■ СУТЬ ЗАДАНИЯ: На какие два вида, согласно отрывку о Шкловском, он разделял халтуру?

■ ИСХОДНЫЙ ТЕКСТ:
==*==

В страховом бизнесе есть потрясающий нормального человека термин «риск дожития». То есть достижение определённого возраста застрахованными стариками.

Писатель в России должен жить долго.

Но в этом заключён определённый риск.

Некоторые писатели умирали вовремя — хотя вряд ли согласились бы с таким счастьем.

Шкловский жил очень долго, учитывая все его риски.

Он был очень одинок в последние годы — и это одиночество не искупалось ни признанием, ни общением.

Все его друзья были когда-то живыми, а вот теперь — их нет.

Сергей Зенкин в 2003 году в статье «Приключения теоретика (Автобиографическая проза Виктора Шкловского)» пишет:

«Можно ли сказать, что в своём состязании с режимом Шкловский потерпел очередную неудачу? Действительно, выдвинутый в „Третьей фабрике“ проект мирного сосуществования с советской властью не имел шансов на сиюминутно-политический успех. Власть никогда не играет по правилам со своими соперниками.

В позднеопоязовском утверждении „внеэстетических рядов“ она чутко улавливала подрыв её собственных догматов о приоритете бытия над сознанием (у Шкловского-то сознание, конечно, остаётся выше бытия — именно потому, что оно небытие)… Она принуждала формалистов отходить или отрекаться от своих теорий. Она долгие годы заставляла Шкловского заниматься халтурой (которую он, как известно, разделял на „греческую“ — работу не по специальности, и „татарскую“ — работу спустя рукава; но самому ему нередко приходилось совмещать оба смысла…), заставляла ездить на гулаговскую стройку канала Москва — Волга, вводить в свои литературоведческие книги тяжеловесные, нелепо оттенённые монтажными стыками (словно кавычками!) декларации о любви к Ленину. Хуже того: она вынуждала его писать всё менее точно, всё более увлекаться „искусством не сводить концы с концами“, злоупотреблять уклончиво-произвольными обиняками, какие приличествуют поэту или конспиратору, но не ответственному за свои слова теоретику. Монументальный камень теории, который он вместе с друзьями вкатил на гору в лютые годы революции и Гражданской войны, в позднем его творчестве покатился обратно, словно русские войска в 1917 году с горных плато иранского Азербайджана; не „Анабазис“, а „Катабазис“ — пророчески горько острил он в „Сентиментальном путешествии“: не восхождение, а нисхождение.

Впрочем, он ведь и не строил свой проект в расчёте на быстрый успех. Программа-минимум, которую он стремился осуществить, — это послать нам, его читателям, ясный сигнал: тот, кто писал всё это, — не я, уже не я, не совсем я. „Мир ловил меня, но не поймал“ — эту автоэпитафию малороссийского мудреца Григория Сковороды хотели бы отнести к себе многие. Шкловскому, подобно большинству других, это удалось лишь отчасти. Во всяком случае, его книги, особенно ранние, дают почувствовать такое стремление, позволившее ему превратить искусство „жить в промежутках“ в авантюру литературной теории»{310}.

Опыт долгой жизни всегда должен быть востребован. Всякому человеку, который хоть как-то освободился от задора и беспечности молодости, приходит мысль о том, что остаётся. Архитекторам легче — от них остаются здания.

==*==

■ ЗАПИСАННЫЕ ДАННЫЕ:
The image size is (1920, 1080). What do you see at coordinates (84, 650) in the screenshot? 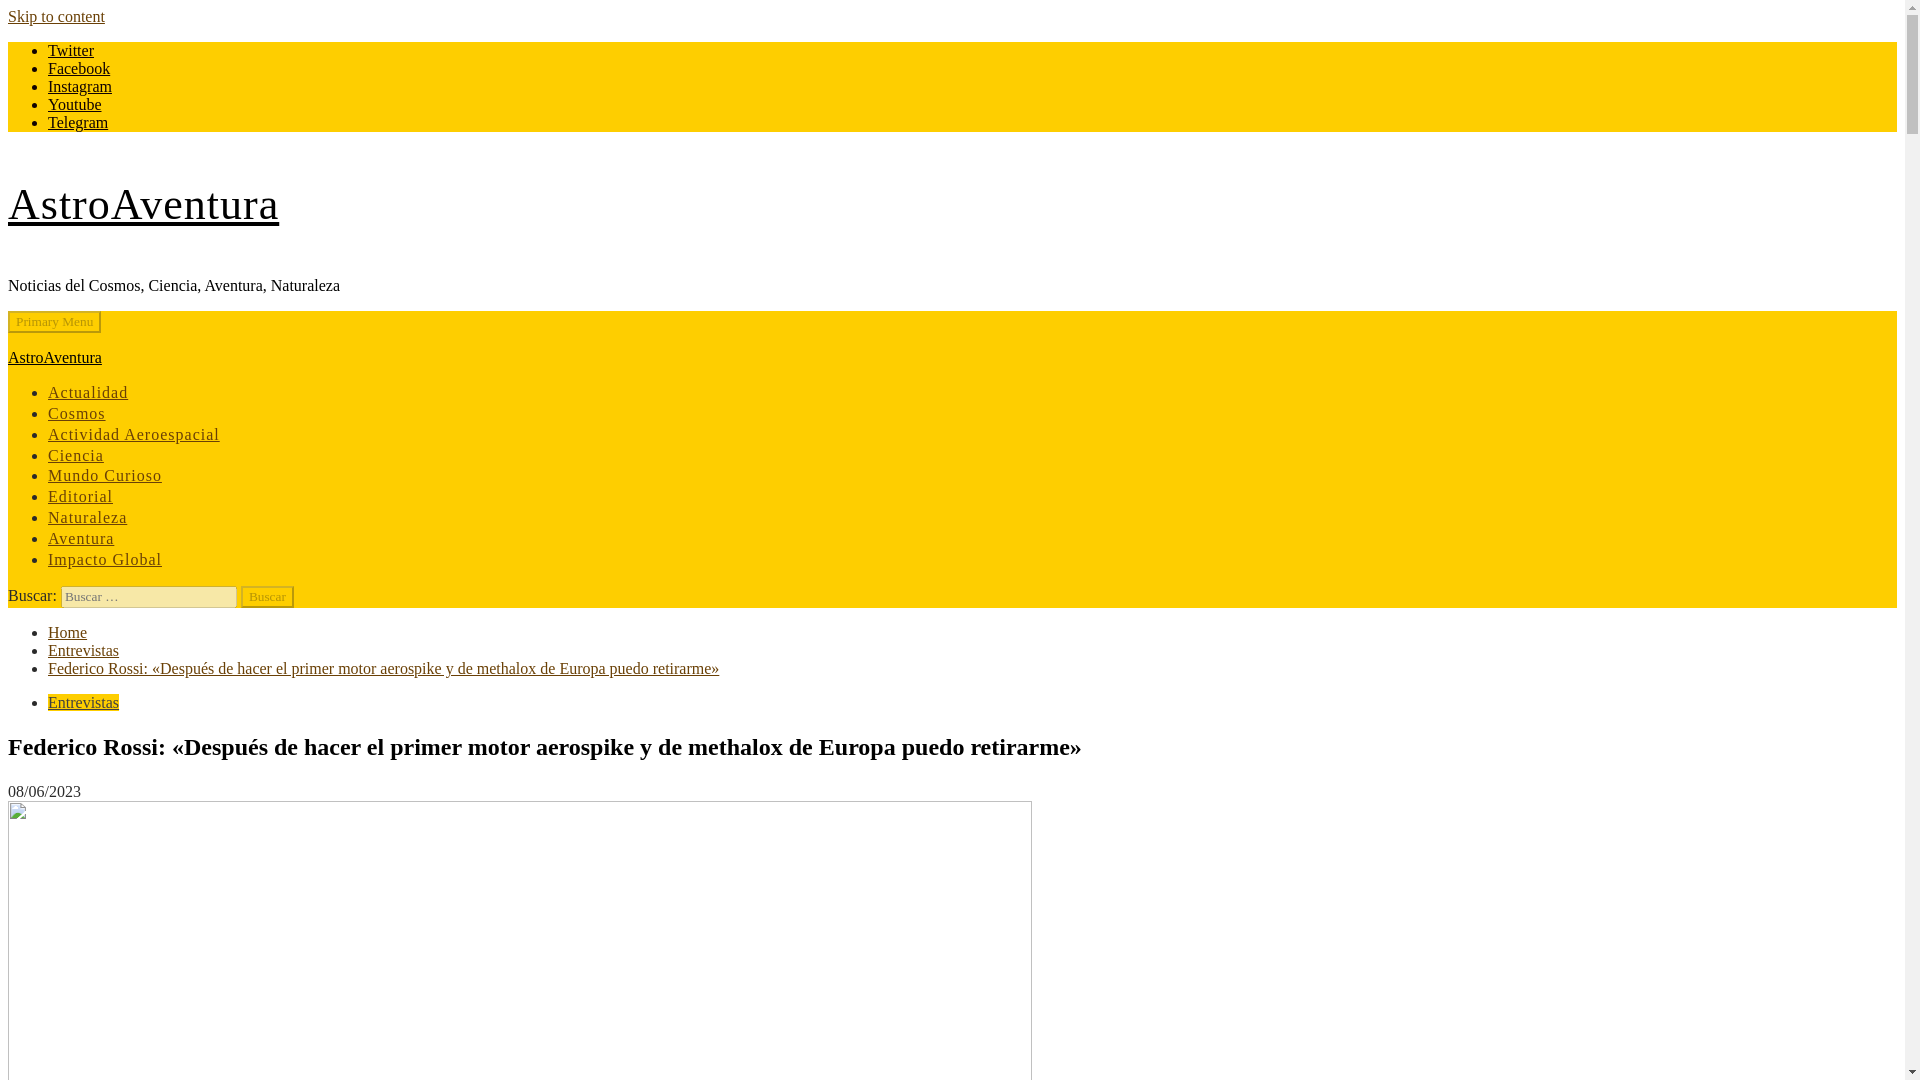
I see `Entrevistas` at bounding box center [84, 650].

==*==

■ ГОТОВЫЙ ОТВЕТ: На «греческую» — работу не по специальности, и «татарскую» — работу спустя рукава.